Photos : Jean-Pierre Dubé
Plus importante encore était la participation d’artistes étrangers, dont un grand ensemble de France (comprenant quelques Américains), trois d’Italie et un gros nom de New York, le batteur et vibraphoniste Joe Chambers. Suivant la fermeture du Café Résonance cette année, la série de concerts 5 à 7 s’est déplacée du quartier Mile-End à Saint-Henri dans un sous-sol de restaurant géré par la SJSH (Société. de Jazz de Saint-Henri), lequel a été le théâtre d’un tout nouveau mini-festival de jazz en mai dernier. En contrepartie, le Bar Dièse Onze et Upstairs étaient de nouveau de la partie, tout comme le Lion d’or (1 spectacle) et le théâtre de la Plaza, angle Saint-Hubert et Beaubien.
Petite nouveauté, deux spectacles en plein air (pas évident en octobre), l’un dans le West Island à Pointe Claire, l’autre prévu dans la rue adjacente du Musée des Beaux-Arts, mais annulé par la flotte. Parlant d’annulation, le concert à grand déploiement de l’ONJ Montréal, dédié à Sinatra et Fitzgerald. a passé à la trappe en raison de la trop faible vente des billets (ce qui se comprend quand il n’y avait que 28 places vendues pour la salle Claude-Champagne de l’U de M. à sept jours de sa tenue en soirée de clôture.) Par delà ces bémols, il y avait tout de même des dièses à noter, quelques-uns parmi les six spectacles choisis par ce critique, celui du 7 octobre étant son clou du festival.

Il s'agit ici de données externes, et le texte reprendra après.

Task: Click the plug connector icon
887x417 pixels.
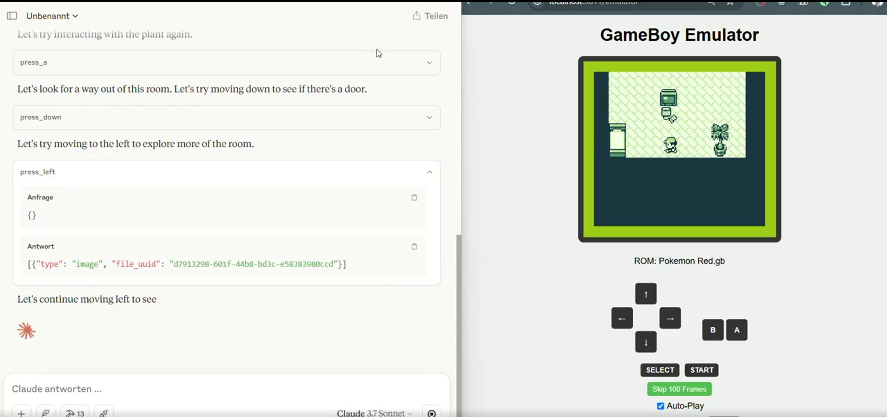Action: coord(104,412)
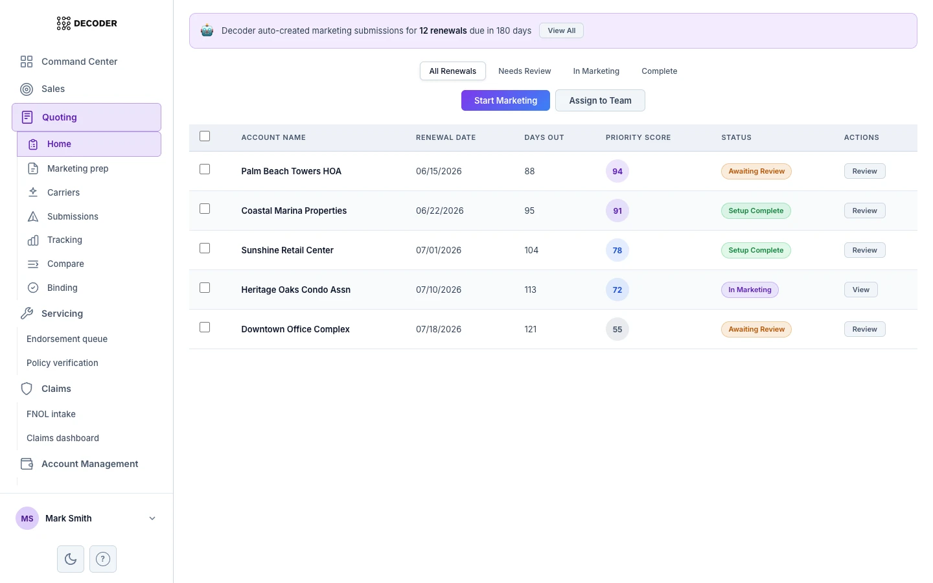The image size is (933, 583).
Task: Open the In Marketing tab
Action: [596, 71]
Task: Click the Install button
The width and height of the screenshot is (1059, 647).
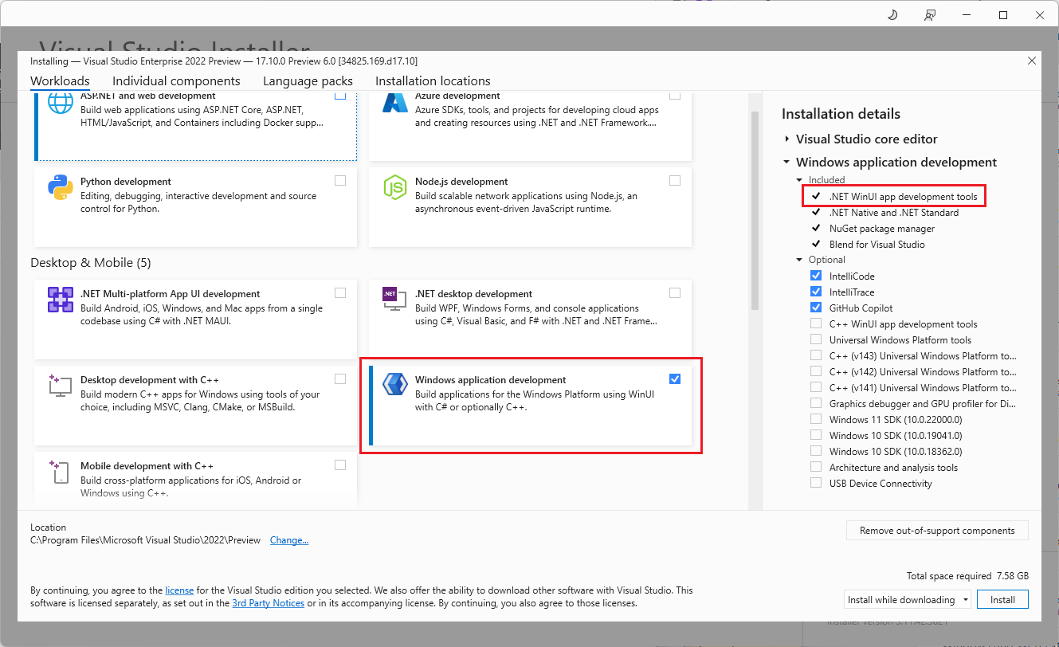Action: click(x=1002, y=598)
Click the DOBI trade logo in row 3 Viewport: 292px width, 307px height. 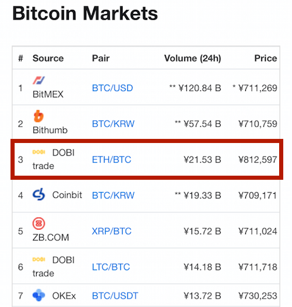click(x=39, y=152)
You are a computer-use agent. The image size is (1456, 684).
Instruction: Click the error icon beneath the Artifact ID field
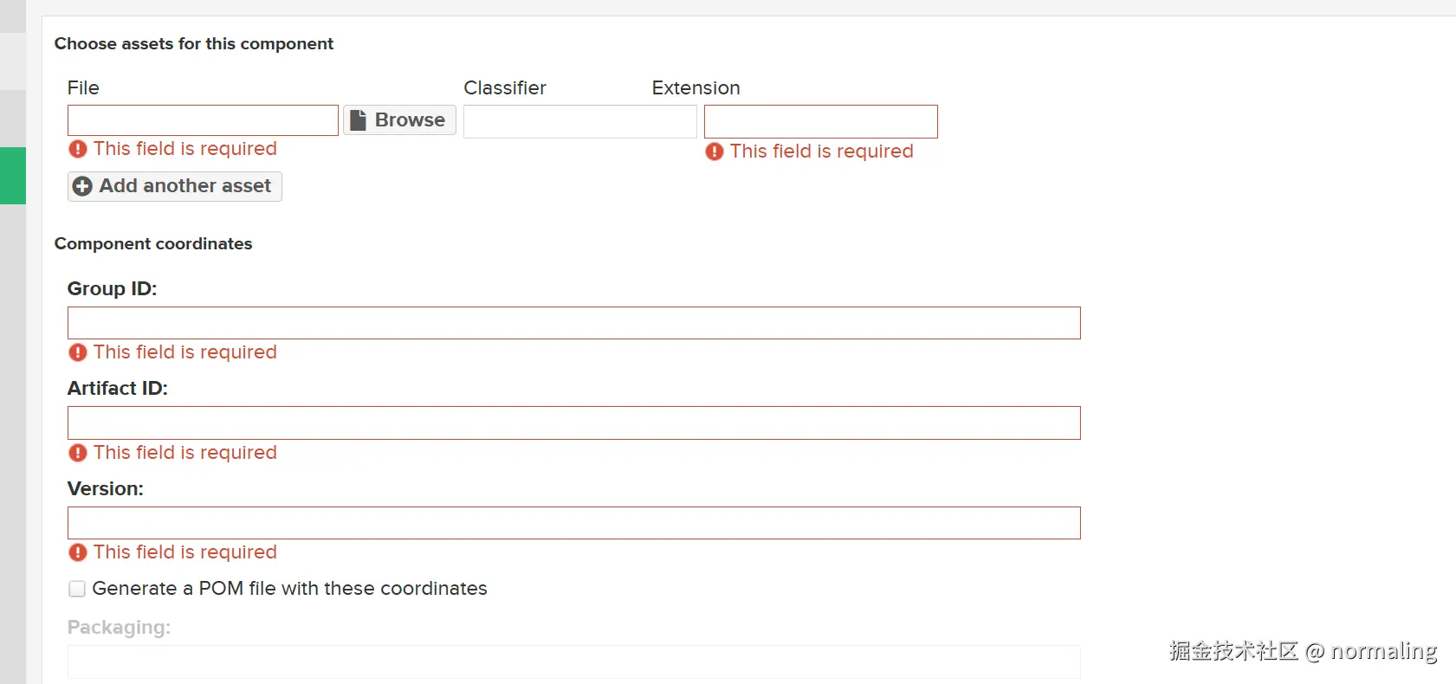[78, 453]
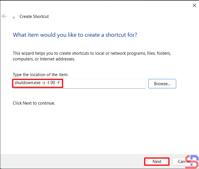
Task: Click the Type the location of the item label
Action: click(40, 75)
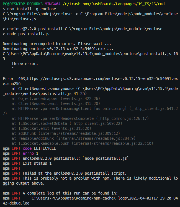Click the yellow working directory path
Screen dimensions: 180x207
pyautogui.click(x=114, y=4)
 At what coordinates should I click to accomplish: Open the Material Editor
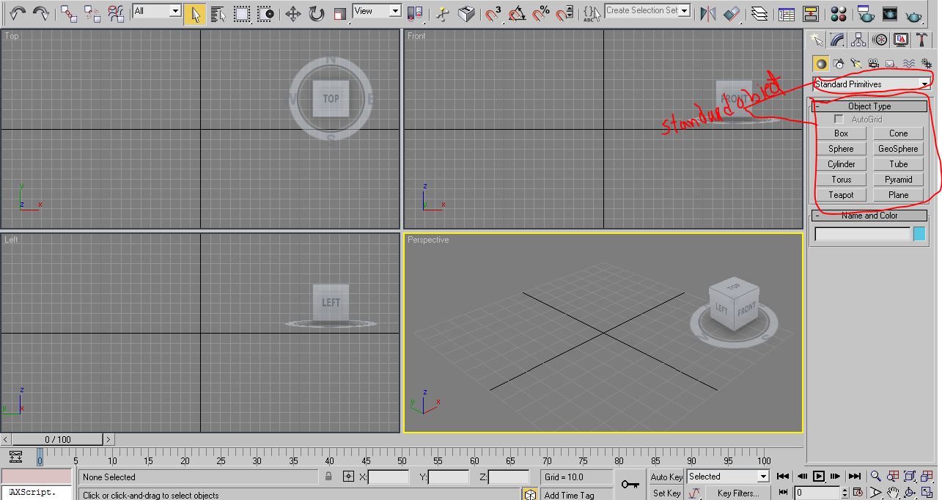click(x=839, y=12)
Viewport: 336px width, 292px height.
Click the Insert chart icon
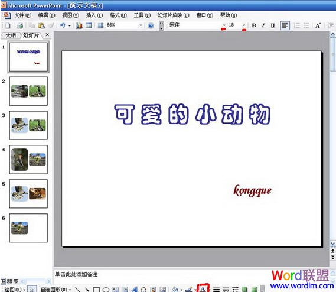79,25
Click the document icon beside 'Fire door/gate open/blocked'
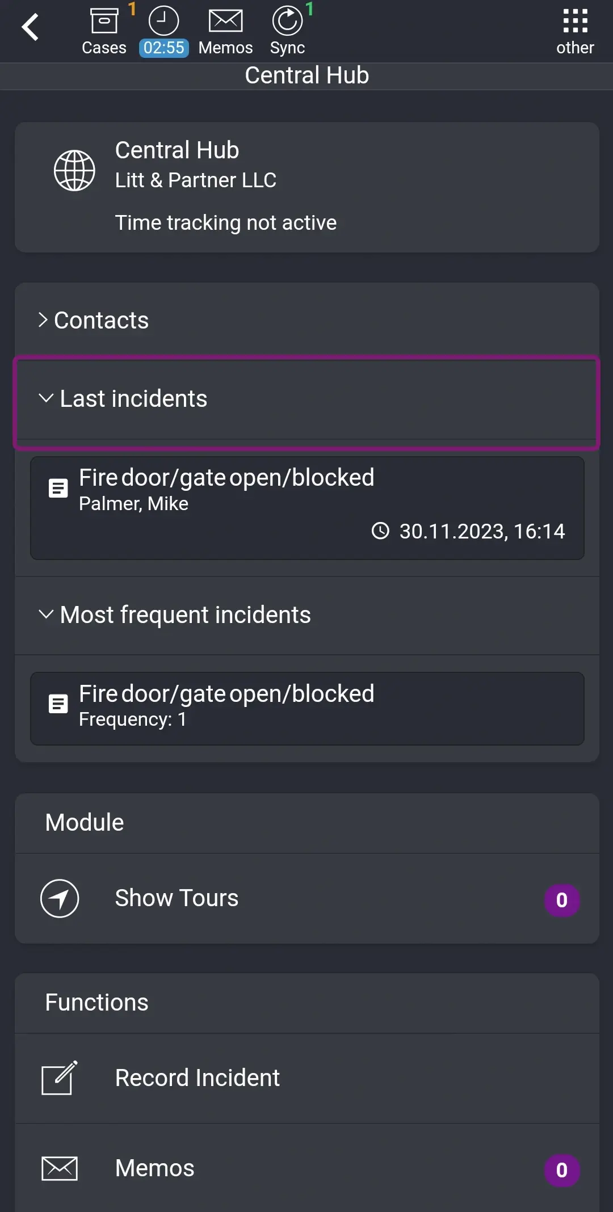Image resolution: width=613 pixels, height=1212 pixels. 58,487
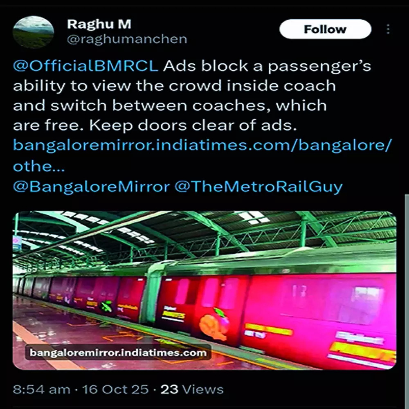This screenshot has height=409, width=409.
Task: Open the three-dot more options menu
Action: (x=388, y=29)
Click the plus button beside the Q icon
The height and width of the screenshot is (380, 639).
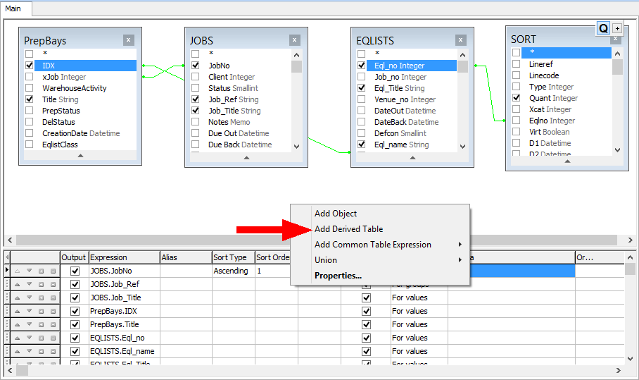[x=617, y=28]

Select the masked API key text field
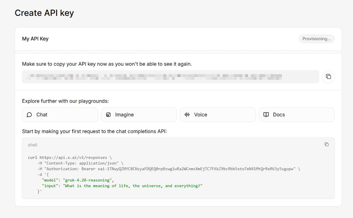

Actes 1 et 2 – Vendredi 7 (Théâtre de la Plaza) : Orchestre National de Jazz de France (ONJ) – Ex Machina; jeudi 6 (Dièse Onze) : Big Four
En seconde soirée, l’ensemble hexagonal de 15 musiciens et deux électroniciens occupaient la totalité de la scène du Théâtre de la Plaza. Bien que l’ONJ France soit identifié comme un big band de jazz, cette édition s’éloignait de la norme, et ce, à plus d’un titre. De l’un, son instrumentation était hétérodoxe, notamment par l’inclusion de deux vibraphones, des bois divers, les saxos bien sûr, mais aussi une flûtiste et une clarinettiste, sans oublier deux opérateurs de dispositifs électroniques qui se servaient de systèmes d’intelligence artificielle pour capter les sons acoustiques pour ensuite générer de nouvelles couches sonores en temps réel. Une autre dimension audacieuse consistait à intégrer des concepts de la musique dite spectrale développée par des compositeurs tels Jean Barraqué et Tristan Murail, ce dernier ayant même été le mentor du premier des codirecteurs actuels de cet ensemble.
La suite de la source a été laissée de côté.